Kalava se abrió paso entre las siluetas más grandes. Una de ellas se estremeció. Lo había visto. En silencio inició la persecución. Se escondió detrás de otra de ellas; tropezó y pasó por encima de una tercera, más baja; aceleró en dirección a la cúpula de colores y del dios que había a su lado.

Una cosa con pinchos y una cabeza que parecía un sol frío se deslizaron para ponerse delante de él. Intentó pasar de largo, pero eran más rápidos que él y uno de ellos modificó su posición para bloquearle el camino. El primero se fue acercando y Kalava desenvainó la espada con la esperanza de infligir algún daño antes de morir.

De alguna parte surgió un ser con cuatro brazos, dos piernas y una máscara.

—¡Brannock! —aulló Kalava—. ¡Eh, Brannock, has llegado!

Brannock se detuvo a pocos metros de donde él se encontraba, pero no pareció reconocer a aquel hombre. Se limitó a mirar cómo los otros dos lo acorralaban.

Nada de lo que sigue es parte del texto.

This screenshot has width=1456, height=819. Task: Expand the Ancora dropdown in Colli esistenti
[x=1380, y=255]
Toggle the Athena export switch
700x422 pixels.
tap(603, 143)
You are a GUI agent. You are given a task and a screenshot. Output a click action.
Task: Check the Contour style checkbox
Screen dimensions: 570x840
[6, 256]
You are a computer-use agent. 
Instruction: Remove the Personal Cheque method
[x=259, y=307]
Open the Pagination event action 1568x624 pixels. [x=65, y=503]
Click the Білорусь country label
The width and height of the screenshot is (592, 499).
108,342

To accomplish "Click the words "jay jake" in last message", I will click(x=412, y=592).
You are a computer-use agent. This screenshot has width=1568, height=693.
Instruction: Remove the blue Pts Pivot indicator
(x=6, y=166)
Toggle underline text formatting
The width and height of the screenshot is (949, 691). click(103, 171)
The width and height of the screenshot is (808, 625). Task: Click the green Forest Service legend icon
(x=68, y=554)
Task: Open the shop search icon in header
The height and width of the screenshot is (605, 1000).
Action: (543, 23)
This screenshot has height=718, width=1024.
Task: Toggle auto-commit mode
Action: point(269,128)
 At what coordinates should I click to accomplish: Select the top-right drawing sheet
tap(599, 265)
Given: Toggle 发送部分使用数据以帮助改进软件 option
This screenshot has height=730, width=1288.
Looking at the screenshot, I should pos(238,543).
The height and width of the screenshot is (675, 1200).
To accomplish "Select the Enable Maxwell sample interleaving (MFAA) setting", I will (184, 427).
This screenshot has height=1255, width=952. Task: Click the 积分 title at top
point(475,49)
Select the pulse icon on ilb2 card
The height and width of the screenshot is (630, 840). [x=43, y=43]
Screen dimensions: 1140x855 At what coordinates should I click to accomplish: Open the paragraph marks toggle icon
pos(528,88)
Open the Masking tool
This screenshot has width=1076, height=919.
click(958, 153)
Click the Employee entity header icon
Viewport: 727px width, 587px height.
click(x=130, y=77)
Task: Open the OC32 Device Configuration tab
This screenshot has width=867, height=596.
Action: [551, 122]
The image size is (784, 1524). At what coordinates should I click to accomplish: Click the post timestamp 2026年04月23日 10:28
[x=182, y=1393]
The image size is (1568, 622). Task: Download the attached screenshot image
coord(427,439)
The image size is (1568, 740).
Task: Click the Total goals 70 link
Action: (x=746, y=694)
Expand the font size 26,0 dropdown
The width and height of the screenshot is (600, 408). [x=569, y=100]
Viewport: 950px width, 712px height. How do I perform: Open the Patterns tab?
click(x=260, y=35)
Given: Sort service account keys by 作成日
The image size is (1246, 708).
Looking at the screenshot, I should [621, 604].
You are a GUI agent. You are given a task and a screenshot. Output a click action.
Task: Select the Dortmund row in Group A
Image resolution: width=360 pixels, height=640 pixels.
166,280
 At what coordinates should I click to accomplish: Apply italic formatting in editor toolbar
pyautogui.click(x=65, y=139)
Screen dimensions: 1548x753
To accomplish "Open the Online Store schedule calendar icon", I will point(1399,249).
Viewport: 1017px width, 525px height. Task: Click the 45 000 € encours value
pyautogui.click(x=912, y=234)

Kalava adoptó una cierta actitud. Dentro de él, sonaba la vieja canción:

«Si los dioses te han abandonado,

ríete de ellos, guerrero.

Tu corazón nunca tendrá

la necesidad de renunciar a ti».

No oía nada más que el ruido del incendio, pero súbitamente, de entre el humo, vio cómo sus enemigos se quedaban inmóviles mientras Brannock avanzaba con la misma audacia de siempre. Y Kalava supo que el dios de Brannock y de Ilyandi era consciente de su presencia y que había dado una orden.

Sintió que todo el cansancio caía sobre él. Su espada produjo un repiqueteo cuando dejó que cayera al suelo y él mismo se desplomó; rebuscó en su túnica harapienta, extrajo el mensaje escrito en la corteza y lo ofreció.

—Te he traído esto —masculló—. Ahora, deja que regrese a mi barco.